## YOUR GOAL:
Going from the line that contains "Open the IQ browser extension" to the last line of the material below, repeat every line exactly.

## INPUT DATA:

+---+

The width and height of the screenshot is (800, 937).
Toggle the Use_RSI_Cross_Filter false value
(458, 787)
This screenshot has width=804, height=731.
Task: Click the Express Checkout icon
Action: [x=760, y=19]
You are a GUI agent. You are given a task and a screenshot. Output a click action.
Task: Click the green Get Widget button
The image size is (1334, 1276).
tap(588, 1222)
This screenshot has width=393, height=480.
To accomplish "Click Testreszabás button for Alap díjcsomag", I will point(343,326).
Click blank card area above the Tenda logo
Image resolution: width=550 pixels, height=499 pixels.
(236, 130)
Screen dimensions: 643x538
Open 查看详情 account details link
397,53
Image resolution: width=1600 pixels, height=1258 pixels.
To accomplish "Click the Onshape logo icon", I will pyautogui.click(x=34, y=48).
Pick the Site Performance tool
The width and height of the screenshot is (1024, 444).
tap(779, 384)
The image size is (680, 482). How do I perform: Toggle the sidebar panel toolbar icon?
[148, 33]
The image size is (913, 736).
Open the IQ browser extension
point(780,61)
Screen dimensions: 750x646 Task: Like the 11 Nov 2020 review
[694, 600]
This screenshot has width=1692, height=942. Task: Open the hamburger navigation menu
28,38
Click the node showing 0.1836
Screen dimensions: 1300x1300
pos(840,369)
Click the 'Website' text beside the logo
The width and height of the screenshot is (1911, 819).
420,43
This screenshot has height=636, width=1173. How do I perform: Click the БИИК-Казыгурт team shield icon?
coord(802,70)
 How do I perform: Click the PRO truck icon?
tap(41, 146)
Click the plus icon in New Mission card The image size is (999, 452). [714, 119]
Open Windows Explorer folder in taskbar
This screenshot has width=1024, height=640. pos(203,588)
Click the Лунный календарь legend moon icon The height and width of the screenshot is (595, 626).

+---+

## YOUR RESPONSE:
Open the IQ browser extension
point(780,61)
Screen dimensions: 750x646 Task: Like the 11 Nov 2020 review
[694, 600]
This screenshot has width=1692, height=942. Task: Open the hamburger navigation menu
28,38
Click the node showing 0.1836
Screen dimensions: 1300x1300
pos(840,369)
Click the 'Website' text beside the logo
The width and height of the screenshot is (1911, 819).
420,43
This screenshot has height=636, width=1173. How do I perform: Click the БИИК-Казыгурт team shield icon?
coord(802,70)
 How do I perform: Click the PRO truck icon?
tap(41, 146)
Click the plus icon in New Mission card The image size is (999, 452). [714, 119]
Open Windows Explorer folder in taskbar
This screenshot has width=1024, height=640. pos(203,588)
Click the Лунный календарь legend moon icon The height and width of the screenshot is (595, 626).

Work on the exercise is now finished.